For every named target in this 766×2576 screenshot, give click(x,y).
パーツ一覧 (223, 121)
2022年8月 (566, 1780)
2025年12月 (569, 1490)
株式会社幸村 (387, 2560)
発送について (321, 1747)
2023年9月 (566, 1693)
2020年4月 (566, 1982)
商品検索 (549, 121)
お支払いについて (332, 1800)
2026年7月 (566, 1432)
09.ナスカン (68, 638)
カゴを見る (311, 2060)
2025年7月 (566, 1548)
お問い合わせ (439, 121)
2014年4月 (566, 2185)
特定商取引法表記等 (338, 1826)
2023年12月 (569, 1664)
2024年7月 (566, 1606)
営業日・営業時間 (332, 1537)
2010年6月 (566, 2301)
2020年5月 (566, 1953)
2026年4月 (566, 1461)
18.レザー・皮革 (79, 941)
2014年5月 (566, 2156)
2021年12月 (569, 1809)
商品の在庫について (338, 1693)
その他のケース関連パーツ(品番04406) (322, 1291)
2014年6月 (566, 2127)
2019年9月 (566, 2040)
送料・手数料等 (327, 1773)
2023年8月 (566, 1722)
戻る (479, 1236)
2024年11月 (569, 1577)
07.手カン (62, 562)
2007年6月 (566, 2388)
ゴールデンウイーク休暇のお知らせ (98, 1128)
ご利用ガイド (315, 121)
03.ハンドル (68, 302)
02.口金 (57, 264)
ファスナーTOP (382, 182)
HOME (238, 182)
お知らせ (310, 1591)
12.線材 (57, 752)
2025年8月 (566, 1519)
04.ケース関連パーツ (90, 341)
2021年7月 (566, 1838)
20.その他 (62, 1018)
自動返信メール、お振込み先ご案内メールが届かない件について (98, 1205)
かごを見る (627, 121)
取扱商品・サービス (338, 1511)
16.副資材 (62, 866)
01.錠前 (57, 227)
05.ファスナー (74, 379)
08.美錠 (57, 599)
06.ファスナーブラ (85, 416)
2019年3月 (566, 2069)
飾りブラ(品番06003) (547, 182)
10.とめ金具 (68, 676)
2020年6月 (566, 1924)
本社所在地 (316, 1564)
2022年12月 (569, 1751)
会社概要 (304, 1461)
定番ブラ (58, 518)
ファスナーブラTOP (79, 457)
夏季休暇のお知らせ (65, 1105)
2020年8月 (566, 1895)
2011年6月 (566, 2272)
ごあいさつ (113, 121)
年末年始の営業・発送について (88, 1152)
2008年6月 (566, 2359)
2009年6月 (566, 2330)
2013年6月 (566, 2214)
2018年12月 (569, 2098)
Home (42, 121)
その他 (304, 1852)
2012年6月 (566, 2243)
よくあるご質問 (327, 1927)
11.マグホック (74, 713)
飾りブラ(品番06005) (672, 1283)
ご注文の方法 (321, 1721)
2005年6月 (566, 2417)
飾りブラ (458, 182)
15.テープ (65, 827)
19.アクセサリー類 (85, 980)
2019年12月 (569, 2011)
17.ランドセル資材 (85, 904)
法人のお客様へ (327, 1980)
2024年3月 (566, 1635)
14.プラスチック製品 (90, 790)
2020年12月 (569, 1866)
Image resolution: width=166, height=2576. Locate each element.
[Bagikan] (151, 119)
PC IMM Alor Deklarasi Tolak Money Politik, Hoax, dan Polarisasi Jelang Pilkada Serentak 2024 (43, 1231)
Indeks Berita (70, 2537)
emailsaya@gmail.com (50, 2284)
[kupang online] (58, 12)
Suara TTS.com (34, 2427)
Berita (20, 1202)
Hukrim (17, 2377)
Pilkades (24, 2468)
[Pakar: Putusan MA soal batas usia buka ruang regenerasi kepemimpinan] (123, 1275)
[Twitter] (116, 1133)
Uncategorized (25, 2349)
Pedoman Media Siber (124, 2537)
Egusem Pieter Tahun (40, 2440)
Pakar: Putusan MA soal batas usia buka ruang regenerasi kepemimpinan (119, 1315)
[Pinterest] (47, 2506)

▶ _Requirement_
Using the data above, transcribe the lines that run from the line with "20.その他 (62, 1018)" to the line with "2020年8月 (566, 1895)", both ends kept, and output nothing else.

▶ _Task answer_
20.その他 (62, 1018)
自動返信メール、お振込み先ご案内メールが届かない件について (98, 1205)
かごを見る (627, 121)
取扱商品・サービス (338, 1511)
16.副資材 (62, 866)
01.錠前 (57, 227)
05.ファスナー (74, 379)
08.美錠 (57, 599)
06.ファスナーブラ (85, 416)
2019年3月 (566, 2069)
飾りブラ(品番06003) (547, 182)
10.とめ金具 (68, 676)
2020年6月 (566, 1924)
本社所在地 (316, 1564)
2022年12月 (569, 1751)
会社概要 (304, 1461)
定番ブラ (58, 518)
ファスナーブラTOP (79, 457)
夏季休暇のお知らせ (65, 1105)
2020年8月 (566, 1895)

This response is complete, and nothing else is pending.